1. The utility model provides an eccentric machine that grinds is decided to disk with cross slide rail which characterized in that includes: the grinding device comprises a driving motor (1), an eccentric shaft (2), a supporting platform (3), a fixed bearing (4), a swinging bearing (5), a fixed grinding disc (6), a grinder end cover (7), a movable grinding disc (8), a cross slide rail (9), a balance flywheel (10), a shock absorber (11) and a supporting frame (12); the driving motor (1) drives the eccentric shaft (2) to enable the output end of the eccentric shaft (2) to generate rotary motion at a fixed eccentricity, and the output eccentricity is not changed along with the rotating speed of the motor; the cross slide rail (9) can enable the fixed grinding disc (6) and the supporting platform (3) to move mutually in the horizontal X, Y direction, but limits the movement of the fixed grinding disc (6) relative to the supporting platform (3) in the vertical Z direction and the rotation of the fixed grinding disc (6); when the eccentric shaft (2) rotates, the fixed grinding disc (6), the grinding disc end cover (7) and the movable grinding disc (8) can rotate eccentrically around a rotation center line Z1 by a common mass center M1 at a fixed eccentricity of the eccentric shaft (2), and the rotation of the fixed grinding disc is limited by the cross slide rail (9), so that the fixed grinding disc (6) can generate circular translation by a rotation center line Z1 at the fixed eccentricity of the eccentric shaft (2); the balance flywheel (10) is fixed at the output end of the eccentric shaft (2), and the position of the mass center of the balance flywheel is opposite to the eccentric direction of the eccentric shaft; when the eccentric shaft (2) rotates, the balance flywheel (10) generates an eccentric rotating motion around a rotating center Z1 by a mass center M2 and is used for balancing the eccentric mass of a connecting part above the eccentric shaft (2).

2. A characteristic feature according to claim 1 is that the input and output of the eccentric shaft (2) are two parallel and non-concentric shafts, the eccentricity of which is fixed.

3. The device as claimed in claim 1, characterized in that the fixed grinding disc (6) is made of chrome vanadium steel or a tungsten carbide material embedded inside; the fixed grinding disc (6) is required to be fixedly connected with the cross slide rail (9) through screws.
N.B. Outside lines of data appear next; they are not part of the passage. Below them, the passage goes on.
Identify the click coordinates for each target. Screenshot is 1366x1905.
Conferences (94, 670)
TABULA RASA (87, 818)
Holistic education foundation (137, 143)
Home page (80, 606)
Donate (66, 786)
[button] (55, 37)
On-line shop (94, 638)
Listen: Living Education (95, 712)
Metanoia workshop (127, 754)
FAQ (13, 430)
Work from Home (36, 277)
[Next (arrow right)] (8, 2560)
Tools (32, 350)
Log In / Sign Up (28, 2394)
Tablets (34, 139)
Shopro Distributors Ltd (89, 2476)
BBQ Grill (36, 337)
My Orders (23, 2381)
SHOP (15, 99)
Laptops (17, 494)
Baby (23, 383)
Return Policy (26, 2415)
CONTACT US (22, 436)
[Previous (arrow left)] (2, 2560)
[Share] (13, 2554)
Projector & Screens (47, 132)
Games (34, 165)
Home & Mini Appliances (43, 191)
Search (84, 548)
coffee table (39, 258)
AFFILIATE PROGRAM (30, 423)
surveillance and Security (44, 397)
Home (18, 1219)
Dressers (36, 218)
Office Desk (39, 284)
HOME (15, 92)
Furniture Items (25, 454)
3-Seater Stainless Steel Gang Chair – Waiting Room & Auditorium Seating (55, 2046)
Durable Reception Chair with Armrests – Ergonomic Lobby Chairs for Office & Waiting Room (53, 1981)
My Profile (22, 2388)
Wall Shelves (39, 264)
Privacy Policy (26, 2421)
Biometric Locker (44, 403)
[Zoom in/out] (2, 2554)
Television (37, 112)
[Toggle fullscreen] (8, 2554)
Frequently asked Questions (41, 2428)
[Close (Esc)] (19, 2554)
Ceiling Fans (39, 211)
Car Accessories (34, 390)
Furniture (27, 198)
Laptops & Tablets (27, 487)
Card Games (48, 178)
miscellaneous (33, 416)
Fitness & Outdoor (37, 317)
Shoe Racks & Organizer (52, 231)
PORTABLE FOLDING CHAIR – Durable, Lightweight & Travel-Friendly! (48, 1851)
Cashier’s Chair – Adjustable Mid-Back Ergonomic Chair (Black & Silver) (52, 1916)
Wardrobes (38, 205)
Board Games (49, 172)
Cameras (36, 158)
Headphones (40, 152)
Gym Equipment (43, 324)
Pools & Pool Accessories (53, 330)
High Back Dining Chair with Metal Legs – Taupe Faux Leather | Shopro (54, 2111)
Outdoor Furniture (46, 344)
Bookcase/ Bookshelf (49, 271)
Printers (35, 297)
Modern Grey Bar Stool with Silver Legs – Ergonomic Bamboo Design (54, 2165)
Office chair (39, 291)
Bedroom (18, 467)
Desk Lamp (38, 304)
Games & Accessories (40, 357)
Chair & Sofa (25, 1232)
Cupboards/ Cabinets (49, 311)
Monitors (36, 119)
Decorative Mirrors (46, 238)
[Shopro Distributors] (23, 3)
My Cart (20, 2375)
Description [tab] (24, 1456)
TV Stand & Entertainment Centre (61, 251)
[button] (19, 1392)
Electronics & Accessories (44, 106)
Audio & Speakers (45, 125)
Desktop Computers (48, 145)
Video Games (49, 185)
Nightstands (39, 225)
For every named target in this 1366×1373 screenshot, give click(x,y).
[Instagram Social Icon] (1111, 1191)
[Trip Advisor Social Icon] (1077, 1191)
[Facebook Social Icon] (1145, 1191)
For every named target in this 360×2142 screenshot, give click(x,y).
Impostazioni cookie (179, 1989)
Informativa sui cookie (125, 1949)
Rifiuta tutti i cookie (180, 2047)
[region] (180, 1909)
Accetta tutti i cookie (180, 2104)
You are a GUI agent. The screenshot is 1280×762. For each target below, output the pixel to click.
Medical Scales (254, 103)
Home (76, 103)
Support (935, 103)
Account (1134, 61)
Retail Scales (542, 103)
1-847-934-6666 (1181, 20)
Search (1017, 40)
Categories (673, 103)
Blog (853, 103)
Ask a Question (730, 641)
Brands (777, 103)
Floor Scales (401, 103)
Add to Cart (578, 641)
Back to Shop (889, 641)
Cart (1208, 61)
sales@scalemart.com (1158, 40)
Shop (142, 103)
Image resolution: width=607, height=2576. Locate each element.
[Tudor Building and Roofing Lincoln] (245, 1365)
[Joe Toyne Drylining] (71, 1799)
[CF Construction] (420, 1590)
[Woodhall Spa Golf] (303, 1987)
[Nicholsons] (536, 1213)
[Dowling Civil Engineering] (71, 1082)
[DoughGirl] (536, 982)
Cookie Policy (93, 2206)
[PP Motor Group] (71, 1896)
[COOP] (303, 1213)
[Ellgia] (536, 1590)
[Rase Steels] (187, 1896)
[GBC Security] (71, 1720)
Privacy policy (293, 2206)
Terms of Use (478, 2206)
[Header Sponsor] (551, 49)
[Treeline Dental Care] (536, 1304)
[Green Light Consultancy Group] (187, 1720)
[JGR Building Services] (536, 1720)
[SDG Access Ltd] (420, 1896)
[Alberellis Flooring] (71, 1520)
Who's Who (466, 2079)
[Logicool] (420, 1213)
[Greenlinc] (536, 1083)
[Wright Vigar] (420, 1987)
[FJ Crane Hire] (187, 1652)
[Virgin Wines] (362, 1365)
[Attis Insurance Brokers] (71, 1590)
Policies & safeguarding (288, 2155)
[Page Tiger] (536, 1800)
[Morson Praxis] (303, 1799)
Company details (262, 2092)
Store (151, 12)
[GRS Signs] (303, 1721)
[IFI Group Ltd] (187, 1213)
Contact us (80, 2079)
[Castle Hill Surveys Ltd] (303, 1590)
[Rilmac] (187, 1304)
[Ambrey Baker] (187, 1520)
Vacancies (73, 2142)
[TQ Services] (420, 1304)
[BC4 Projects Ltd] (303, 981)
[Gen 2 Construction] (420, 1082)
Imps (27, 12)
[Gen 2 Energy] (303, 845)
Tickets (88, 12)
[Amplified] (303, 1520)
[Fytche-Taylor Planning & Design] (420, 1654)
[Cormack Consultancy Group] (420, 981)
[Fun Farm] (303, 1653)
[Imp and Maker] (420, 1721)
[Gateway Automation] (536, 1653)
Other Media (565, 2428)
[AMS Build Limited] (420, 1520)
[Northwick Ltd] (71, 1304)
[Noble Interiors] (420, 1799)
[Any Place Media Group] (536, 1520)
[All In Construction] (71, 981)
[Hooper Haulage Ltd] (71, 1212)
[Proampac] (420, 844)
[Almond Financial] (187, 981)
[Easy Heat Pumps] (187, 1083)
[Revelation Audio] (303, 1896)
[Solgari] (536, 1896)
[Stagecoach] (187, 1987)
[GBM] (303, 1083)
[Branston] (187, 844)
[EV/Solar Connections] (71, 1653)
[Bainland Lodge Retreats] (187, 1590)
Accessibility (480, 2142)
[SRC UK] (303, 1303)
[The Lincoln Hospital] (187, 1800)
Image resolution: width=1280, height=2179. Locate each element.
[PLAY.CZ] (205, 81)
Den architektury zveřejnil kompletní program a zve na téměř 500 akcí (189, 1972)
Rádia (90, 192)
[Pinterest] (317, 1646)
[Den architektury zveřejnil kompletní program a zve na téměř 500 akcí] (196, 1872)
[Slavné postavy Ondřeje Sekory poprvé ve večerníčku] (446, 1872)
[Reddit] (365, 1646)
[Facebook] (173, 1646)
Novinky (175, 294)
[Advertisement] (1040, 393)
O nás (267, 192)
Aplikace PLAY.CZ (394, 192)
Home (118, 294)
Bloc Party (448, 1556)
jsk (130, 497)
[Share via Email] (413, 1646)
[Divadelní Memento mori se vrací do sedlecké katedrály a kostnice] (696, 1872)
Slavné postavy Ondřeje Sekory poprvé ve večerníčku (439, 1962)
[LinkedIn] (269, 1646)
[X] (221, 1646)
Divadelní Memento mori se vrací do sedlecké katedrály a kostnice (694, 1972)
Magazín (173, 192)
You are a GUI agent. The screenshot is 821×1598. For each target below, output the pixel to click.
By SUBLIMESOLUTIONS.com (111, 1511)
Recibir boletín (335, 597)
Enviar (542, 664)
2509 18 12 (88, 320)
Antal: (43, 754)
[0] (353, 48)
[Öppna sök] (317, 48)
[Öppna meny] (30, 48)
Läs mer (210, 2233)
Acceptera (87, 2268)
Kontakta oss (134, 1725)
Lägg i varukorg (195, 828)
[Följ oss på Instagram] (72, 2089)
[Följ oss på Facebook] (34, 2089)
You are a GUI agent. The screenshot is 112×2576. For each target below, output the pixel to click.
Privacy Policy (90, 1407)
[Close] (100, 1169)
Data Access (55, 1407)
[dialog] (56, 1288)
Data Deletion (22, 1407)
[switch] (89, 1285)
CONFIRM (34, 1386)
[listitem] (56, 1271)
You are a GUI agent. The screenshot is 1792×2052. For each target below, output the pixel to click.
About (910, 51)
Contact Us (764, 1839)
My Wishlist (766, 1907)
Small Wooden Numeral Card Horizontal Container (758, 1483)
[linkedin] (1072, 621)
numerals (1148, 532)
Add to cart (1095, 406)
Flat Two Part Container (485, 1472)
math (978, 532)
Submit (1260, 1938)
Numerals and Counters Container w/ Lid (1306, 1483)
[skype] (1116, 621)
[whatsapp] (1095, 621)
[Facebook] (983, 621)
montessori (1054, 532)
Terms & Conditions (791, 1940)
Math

4. The cross slide rail device as claimed in claim 1, wherein the sliding track of the cross slide rail (9) is made of aluminum alloy, the sliding sleeve is made of Teflon or copper alloy, the cross slide rail (9) is required to bear certain radial load and certain linear sliding speed, and the cross slide rail (9) can only slide in the horizontal X and Y directions but can not move in the vertical Z direction.

5. A characteristic feature according to claim 1 is that the cross slide (9) limits the self-transmission of the grinding disc (6).

6. According to claim 1, the balancing flywheel (10) is a flywheel with a centre of mass that is not the centre of rotation, for balancing the eccentric mass of the connecting part above the eccentric shaft (2).